Data for the task START
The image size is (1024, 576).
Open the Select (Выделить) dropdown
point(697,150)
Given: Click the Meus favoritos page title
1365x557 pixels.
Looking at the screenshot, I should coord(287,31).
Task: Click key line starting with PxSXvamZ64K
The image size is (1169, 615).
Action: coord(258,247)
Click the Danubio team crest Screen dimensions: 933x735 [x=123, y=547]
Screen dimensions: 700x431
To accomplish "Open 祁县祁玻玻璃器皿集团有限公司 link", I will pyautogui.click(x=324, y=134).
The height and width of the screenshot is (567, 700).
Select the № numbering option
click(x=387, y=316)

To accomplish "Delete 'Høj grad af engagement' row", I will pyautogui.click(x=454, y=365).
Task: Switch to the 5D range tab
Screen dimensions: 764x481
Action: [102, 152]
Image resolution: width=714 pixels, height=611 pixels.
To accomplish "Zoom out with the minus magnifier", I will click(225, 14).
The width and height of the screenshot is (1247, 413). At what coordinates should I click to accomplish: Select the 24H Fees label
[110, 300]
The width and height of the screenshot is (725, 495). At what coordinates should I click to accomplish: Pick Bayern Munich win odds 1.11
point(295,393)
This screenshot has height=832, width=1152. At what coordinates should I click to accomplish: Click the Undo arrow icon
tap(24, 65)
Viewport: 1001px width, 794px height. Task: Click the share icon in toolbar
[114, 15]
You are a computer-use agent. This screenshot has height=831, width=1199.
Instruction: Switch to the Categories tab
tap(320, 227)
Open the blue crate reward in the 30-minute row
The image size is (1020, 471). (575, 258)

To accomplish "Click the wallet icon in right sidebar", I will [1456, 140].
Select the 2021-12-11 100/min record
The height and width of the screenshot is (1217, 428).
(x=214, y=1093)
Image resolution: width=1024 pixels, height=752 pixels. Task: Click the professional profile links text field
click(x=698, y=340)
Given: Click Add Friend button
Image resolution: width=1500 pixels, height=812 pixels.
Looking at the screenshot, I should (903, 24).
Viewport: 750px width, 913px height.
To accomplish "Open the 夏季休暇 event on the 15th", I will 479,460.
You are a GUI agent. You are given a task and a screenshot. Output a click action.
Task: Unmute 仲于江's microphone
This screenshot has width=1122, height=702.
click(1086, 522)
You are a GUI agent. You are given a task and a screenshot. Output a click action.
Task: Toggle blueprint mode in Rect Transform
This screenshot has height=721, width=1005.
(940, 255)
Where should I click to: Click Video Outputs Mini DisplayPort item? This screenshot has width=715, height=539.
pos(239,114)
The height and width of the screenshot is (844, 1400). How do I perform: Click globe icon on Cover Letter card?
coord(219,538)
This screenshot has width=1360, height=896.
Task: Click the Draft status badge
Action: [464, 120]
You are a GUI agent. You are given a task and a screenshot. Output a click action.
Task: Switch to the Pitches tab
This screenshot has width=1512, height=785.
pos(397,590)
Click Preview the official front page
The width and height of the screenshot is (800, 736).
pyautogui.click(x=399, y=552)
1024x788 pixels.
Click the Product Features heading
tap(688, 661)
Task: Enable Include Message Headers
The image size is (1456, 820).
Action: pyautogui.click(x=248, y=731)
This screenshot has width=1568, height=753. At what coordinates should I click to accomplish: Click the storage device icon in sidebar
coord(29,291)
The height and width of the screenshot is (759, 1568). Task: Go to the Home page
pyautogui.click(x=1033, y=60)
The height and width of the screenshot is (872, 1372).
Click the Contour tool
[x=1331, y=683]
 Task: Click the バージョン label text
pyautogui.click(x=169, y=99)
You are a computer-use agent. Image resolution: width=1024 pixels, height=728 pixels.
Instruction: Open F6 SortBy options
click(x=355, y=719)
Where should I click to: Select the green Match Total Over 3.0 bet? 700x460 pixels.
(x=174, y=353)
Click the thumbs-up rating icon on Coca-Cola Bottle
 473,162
Data for the task END
* [To do]: Return the material exactly. Leave out no line.

* [Exercise answer]:
The image size is (1024, 576).
Open the Select (Выделить) dropdown
point(697,150)
Given: Click the Meus favoritos page title
1365x557 pixels.
Looking at the screenshot, I should coord(287,31).
Task: Click key line starting with PxSXvamZ64K
The image size is (1169, 615).
Action: coord(258,247)
Click the Danubio team crest Screen dimensions: 933x735 [x=123, y=547]
Screen dimensions: 700x431
To accomplish "Open 祁县祁玻玻璃器皿集团有限公司 link", I will pyautogui.click(x=324, y=134).
The height and width of the screenshot is (567, 700).
Select the № numbering option
click(x=387, y=316)

To accomplish "Delete 'Høj grad af engagement' row", I will pyautogui.click(x=454, y=365).
Task: Switch to the 5D range tab
Screen dimensions: 764x481
Action: [102, 152]
Image resolution: width=714 pixels, height=611 pixels.
To accomplish "Zoom out with the minus magnifier", I will click(225, 14).
The width and height of the screenshot is (1247, 413). At what coordinates should I click to accomplish: Select the 24H Fees label
[110, 300]
The width and height of the screenshot is (725, 495). At what coordinates should I click to accomplish: Pick Bayern Munich win odds 1.11
point(295,393)
This screenshot has height=832, width=1152. At what coordinates should I click to accomplish: Click the Undo arrow icon
tap(24, 65)
Viewport: 1001px width, 794px height. Task: Click the share icon in toolbar
[114, 15]
You are a computer-use agent. This screenshot has height=831, width=1199.
Instruction: Switch to the Categories tab
tap(320, 227)
Open the blue crate reward in the 30-minute row
The image size is (1020, 471). (575, 258)

To accomplish "Click the wallet icon in right sidebar", I will [1456, 140].
Select the 2021-12-11 100/min record
The height and width of the screenshot is (1217, 428).
(x=214, y=1093)
Image resolution: width=1024 pixels, height=752 pixels. Task: Click the professional profile links text field
click(x=698, y=340)
Given: Click Add Friend button
Image resolution: width=1500 pixels, height=812 pixels.
Looking at the screenshot, I should (903, 24).
Viewport: 750px width, 913px height.
To accomplish "Open the 夏季休暇 event on the 15th", I will 479,460.
You are a GUI agent. You are given a task and a screenshot. Output a click action.
Task: Unmute 仲于江's microphone
This screenshot has width=1122, height=702.
click(1086, 522)
You are a GUI agent. You are given a task and a screenshot. Output a click action.
Task: Toggle blueprint mode in Rect Transform
This screenshot has height=721, width=1005.
(940, 255)
Where should I click to: Click Video Outputs Mini DisplayPort item? This screenshot has width=715, height=539.
pos(239,114)
The height and width of the screenshot is (844, 1400). How do I perform: Click globe icon on Cover Letter card?
coord(219,538)
This screenshot has width=1360, height=896.
Task: Click the Draft status badge
Action: [464, 120]
You are a GUI agent. You are given a task and a screenshot. Output a click action.
Task: Switch to the Pitches tab
This screenshot has width=1512, height=785.
pos(397,590)
Click Preview the official front page
The width and height of the screenshot is (800, 736).
pyautogui.click(x=399, y=552)
1024x788 pixels.
Click the Product Features heading
tap(688, 661)
Task: Enable Include Message Headers
The image size is (1456, 820).
Action: pyautogui.click(x=248, y=731)
This screenshot has width=1568, height=753. At what coordinates should I click to accomplish: Click the storage device icon in sidebar
coord(29,291)
The height and width of the screenshot is (759, 1568). Task: Go to the Home page
pyautogui.click(x=1033, y=60)
The height and width of the screenshot is (872, 1372).
Click the Contour tool
[x=1331, y=683]
 Task: Click the バージョン label text
pyautogui.click(x=169, y=99)
You are a computer-use agent. Image resolution: width=1024 pixels, height=728 pixels.
Instruction: Open F6 SortBy options
click(x=355, y=719)
Where should I click to: Select the green Match Total Over 3.0 bet? 700x460 pixels.
(x=174, y=353)
Click the thumbs-up rating icon on Coca-Cola Bottle
 473,162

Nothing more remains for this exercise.